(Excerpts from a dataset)
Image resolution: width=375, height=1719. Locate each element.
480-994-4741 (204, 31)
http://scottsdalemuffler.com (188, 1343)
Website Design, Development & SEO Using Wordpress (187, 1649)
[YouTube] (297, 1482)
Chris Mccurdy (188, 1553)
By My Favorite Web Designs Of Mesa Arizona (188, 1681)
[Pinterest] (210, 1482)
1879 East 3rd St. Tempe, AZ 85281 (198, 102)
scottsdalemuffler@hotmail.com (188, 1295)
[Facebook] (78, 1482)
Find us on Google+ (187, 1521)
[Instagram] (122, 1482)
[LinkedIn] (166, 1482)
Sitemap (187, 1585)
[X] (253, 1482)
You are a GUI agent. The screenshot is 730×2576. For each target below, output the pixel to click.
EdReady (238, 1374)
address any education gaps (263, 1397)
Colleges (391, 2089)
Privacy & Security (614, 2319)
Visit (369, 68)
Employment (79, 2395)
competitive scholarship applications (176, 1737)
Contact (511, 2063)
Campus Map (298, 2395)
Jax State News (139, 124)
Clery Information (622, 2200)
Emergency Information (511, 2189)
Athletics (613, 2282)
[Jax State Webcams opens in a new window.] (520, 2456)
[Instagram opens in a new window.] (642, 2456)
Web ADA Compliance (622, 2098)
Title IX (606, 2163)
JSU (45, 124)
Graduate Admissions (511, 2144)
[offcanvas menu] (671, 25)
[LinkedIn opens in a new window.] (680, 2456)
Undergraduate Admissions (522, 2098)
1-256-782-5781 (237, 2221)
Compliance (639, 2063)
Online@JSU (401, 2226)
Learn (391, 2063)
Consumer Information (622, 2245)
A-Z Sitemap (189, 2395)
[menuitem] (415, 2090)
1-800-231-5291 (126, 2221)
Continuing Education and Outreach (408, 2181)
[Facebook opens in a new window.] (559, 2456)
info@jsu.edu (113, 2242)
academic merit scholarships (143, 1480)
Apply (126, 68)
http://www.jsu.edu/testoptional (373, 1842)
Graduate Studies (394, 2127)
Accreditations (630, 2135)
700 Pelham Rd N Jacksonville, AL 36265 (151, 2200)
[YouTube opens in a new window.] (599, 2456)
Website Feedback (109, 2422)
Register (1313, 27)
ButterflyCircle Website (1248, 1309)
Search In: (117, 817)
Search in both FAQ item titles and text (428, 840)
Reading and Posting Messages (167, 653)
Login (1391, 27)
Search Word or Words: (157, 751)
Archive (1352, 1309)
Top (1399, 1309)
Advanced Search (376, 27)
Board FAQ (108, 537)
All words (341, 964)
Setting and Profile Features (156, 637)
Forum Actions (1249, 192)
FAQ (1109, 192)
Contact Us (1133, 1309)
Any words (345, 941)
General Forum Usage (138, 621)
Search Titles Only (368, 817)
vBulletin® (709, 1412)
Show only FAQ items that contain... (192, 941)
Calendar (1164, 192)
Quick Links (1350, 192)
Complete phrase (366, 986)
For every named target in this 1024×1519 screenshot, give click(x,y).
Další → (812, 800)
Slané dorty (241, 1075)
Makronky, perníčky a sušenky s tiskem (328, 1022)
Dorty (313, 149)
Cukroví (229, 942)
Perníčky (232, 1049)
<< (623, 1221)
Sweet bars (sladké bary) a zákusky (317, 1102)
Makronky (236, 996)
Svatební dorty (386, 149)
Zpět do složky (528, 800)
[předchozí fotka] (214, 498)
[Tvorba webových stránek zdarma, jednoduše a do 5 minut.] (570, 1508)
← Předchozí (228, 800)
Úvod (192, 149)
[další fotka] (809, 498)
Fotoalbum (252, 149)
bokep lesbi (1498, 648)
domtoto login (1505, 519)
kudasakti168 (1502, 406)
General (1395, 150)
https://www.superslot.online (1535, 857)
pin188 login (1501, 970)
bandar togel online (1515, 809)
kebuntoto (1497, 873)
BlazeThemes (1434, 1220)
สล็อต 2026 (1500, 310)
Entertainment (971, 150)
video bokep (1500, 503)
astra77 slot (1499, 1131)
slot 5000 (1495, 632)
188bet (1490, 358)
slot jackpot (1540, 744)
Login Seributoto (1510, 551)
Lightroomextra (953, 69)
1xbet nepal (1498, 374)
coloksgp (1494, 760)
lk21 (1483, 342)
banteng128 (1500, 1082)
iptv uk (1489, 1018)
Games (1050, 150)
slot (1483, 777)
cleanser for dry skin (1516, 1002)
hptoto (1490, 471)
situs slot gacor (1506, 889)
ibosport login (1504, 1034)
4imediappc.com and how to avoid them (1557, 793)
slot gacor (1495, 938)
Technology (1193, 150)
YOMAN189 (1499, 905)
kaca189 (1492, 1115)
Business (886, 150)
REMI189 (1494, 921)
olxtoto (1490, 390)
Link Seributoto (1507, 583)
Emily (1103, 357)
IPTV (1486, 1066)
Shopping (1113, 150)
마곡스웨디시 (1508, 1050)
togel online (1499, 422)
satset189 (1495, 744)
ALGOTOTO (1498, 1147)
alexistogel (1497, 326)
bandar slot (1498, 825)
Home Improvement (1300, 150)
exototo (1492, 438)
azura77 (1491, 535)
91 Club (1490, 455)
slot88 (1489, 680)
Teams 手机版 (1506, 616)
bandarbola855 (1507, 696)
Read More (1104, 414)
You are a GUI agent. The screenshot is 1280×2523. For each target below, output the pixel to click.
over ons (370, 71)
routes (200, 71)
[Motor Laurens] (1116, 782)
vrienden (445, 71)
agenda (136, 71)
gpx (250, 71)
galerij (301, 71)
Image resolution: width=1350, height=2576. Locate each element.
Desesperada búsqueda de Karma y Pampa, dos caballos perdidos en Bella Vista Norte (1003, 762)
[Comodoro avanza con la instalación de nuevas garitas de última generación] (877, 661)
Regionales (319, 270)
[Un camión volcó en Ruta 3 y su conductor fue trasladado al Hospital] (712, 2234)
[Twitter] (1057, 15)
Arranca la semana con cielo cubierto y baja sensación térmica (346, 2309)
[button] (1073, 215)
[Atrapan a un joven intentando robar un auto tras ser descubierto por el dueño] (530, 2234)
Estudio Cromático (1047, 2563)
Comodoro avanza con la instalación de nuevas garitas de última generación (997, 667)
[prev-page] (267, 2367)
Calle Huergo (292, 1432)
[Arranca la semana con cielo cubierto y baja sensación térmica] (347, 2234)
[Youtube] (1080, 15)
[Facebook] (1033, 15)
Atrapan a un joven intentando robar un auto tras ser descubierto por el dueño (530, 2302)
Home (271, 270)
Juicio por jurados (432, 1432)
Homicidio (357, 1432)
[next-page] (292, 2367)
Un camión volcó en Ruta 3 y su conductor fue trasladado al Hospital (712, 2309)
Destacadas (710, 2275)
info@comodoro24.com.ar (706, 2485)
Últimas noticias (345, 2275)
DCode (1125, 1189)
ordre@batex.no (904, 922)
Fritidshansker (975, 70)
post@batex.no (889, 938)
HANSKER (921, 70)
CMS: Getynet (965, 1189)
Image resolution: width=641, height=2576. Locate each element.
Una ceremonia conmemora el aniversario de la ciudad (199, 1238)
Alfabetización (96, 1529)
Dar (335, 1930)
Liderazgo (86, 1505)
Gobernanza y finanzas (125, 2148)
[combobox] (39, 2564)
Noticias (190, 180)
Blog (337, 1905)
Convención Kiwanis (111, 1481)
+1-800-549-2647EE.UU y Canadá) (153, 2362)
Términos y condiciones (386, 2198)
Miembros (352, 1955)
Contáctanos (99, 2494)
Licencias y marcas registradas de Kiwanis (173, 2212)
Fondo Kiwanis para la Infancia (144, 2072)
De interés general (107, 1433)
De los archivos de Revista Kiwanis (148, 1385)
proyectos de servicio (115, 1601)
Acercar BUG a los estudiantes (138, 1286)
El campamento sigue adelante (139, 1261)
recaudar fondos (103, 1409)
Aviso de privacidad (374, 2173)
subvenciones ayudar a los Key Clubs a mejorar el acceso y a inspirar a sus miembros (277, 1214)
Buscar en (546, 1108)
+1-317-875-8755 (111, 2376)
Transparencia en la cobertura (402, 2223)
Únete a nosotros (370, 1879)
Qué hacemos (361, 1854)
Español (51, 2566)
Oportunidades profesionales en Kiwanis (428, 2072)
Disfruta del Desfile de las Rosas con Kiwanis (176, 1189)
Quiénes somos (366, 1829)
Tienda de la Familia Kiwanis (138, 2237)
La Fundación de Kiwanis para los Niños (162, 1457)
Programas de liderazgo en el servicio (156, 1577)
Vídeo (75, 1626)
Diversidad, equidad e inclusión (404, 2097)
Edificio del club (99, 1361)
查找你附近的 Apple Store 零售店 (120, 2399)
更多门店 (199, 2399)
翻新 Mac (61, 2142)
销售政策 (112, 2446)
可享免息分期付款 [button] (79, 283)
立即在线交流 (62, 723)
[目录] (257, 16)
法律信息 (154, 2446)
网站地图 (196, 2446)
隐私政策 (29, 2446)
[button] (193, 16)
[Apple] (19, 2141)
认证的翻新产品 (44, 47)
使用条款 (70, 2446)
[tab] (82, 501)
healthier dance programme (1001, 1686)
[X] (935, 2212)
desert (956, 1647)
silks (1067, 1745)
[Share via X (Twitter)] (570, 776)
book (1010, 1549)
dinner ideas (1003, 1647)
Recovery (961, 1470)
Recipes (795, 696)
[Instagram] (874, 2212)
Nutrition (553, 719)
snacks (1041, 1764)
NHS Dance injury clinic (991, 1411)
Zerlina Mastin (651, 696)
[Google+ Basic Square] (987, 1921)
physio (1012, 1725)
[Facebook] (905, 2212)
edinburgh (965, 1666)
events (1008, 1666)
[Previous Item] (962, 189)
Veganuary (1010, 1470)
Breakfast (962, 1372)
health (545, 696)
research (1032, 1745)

REQUIREMENT:
For the lines above, output exactly those from the line containing "pin188 login (1501, 970)" through the line containing "banteng128 (1500, 1082)", and skip the others.

FINISHED EXERCISE:
pin188 login (1501, 970)
bandar togel online (1515, 809)
kebuntoto (1497, 873)
BlazeThemes (1434, 1220)
สล็อต 2026 (1500, 310)
Entertainment (971, 150)
video bokep (1500, 503)
astra77 slot (1499, 1131)
slot 5000 (1495, 632)
188bet (1490, 358)
slot jackpot (1540, 744)
Login Seributoto (1510, 551)
Lightroomextra (953, 69)
1xbet nepal (1498, 374)
coloksgp (1494, 760)
lk21 (1483, 342)
banteng128 (1500, 1082)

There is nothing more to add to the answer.